Scheduled Job on Google Cloud
Purpose
This pattern explains how to run recurring workloads on Google Cloud using managed scheduling and event delivery services.
Pattern Summary
A scheduled job pattern on Google Cloud commonly uses Cloud Scheduler to publish to Pub/Sub and a downstream runtime such as Cloud Functions to do the work. That creates a managed recurring pipeline without operating a dedicated scheduler host.
This pattern matters because recurring workloads need more than a cron expression.
When This Pattern Fits
Use this pattern when:
- work needs to happen on a predictable schedule,
- asynchronous triggering is useful,
- the job can run as a small managed runtime,
- and the team wants clear separation between the scheduler, queue, and worker.
When Not to Use It
Do not use this pattern when the workflow needs deeper orchestration, long-lived stateful execution, or a much simpler path than scheduler-plus-messaging.
Common Use Cases
- Scheduled ingestion
- Maintenance tasks
- Recurring synchronization jobs
Reference Architecture
Schedule
-> Cloud Scheduler
-> Pub/Sub
-> Cloud Functions
-> Storage or downstream API
-> Monitoring
Why This Pattern Works
It works because Google Cloud separates the recurring trigger, message delivery, worker logic, and monitoring model clearly.
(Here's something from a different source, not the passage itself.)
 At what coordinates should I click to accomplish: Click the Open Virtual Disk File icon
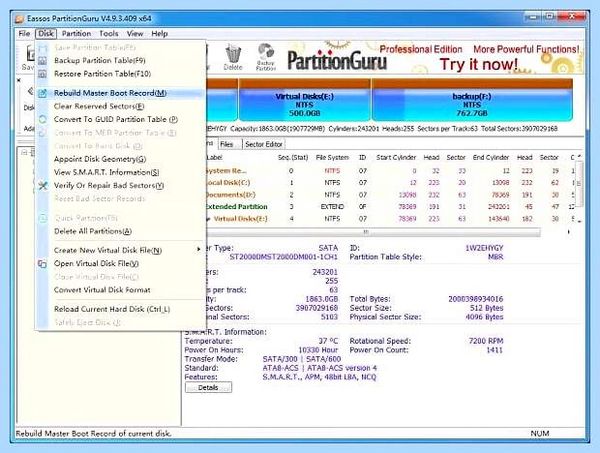(42, 264)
That makes retries, delayed processing, and operational visibility easier to reason about than in a one-piece script.
Provider Services
- Cloud Scheduler
- Pub/Sub
- Cloud Functions
- Cloud Storage
- Secret Manager
- Cloud Monitoring
Design Considerations
Security
Protect external credentials, keep service account access narrow, and review who can modify the schedule or subscriptions.
Reliability
Design for safe retries, visible failures, and idempotent processing so recurring jobs do not silently drift.
Observability
Track scheduled runs, queue backlog, processing failures, and data freshness together.
Cost
The base schedule is inexpensive, but repeated processing, storage, and telemetry can add up over time.
Deployment
Treat the scheduler, messaging, runtime, and monitoring definitions as one deployable system.
Common Mistakes
- Monitoring only the schedule and not the worker or the data result.
- Ignoring duplicate deliveries or retries.
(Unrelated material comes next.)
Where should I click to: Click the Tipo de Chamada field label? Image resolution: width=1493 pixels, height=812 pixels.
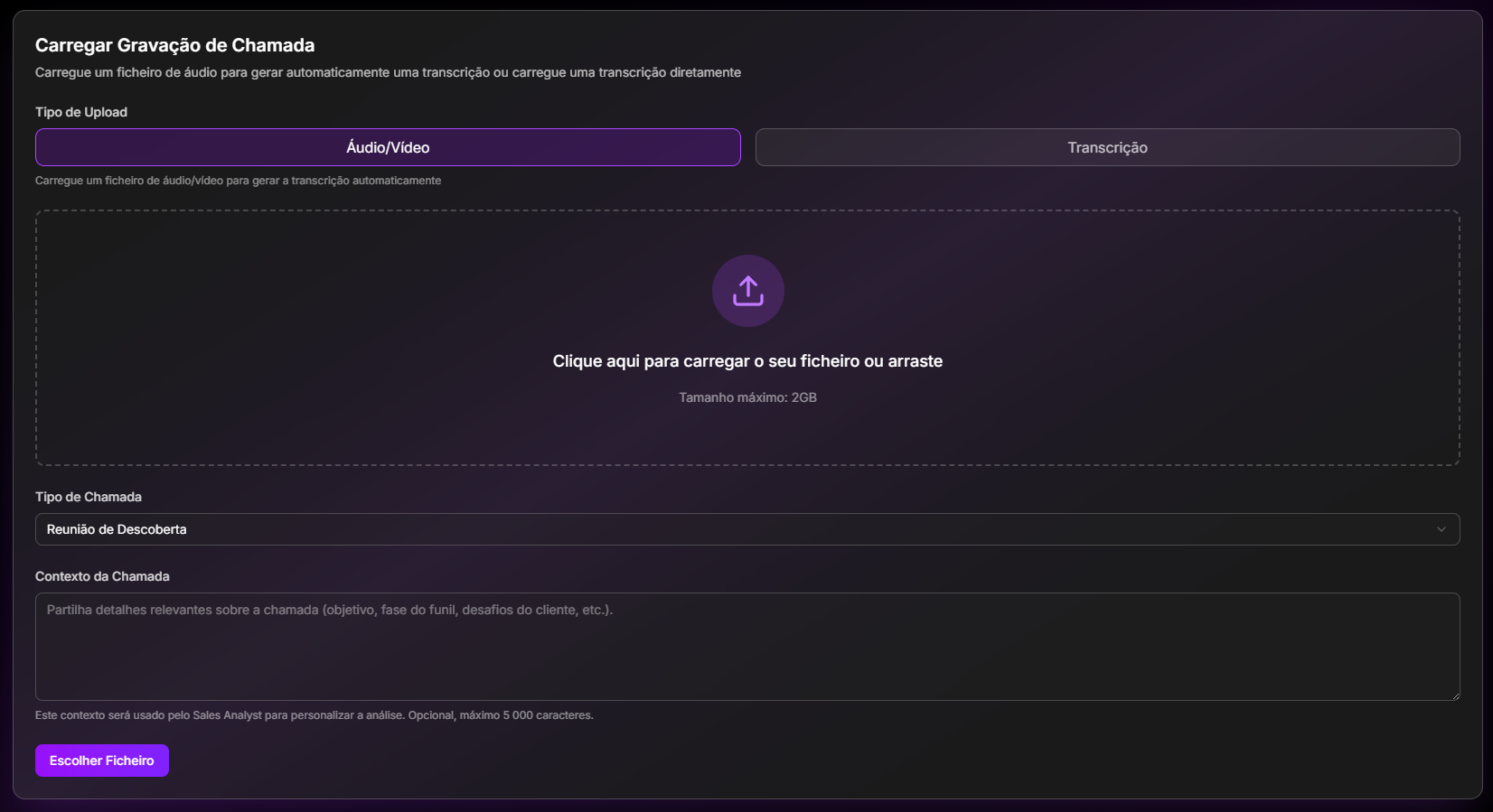(89, 497)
- Letting service accounts or topic permissions become too broad.
- Storing external secrets unsafely.
- Treating a scheduled job like a throwaway automation instead of a production workload.
Related Projects
How This Fits Into Cloud Engineering
This pattern matters because recurring automation is part of normal cloud operations. Good cloud engineering makes these jobs secure, observable, and easy to reason about when they fail or drift.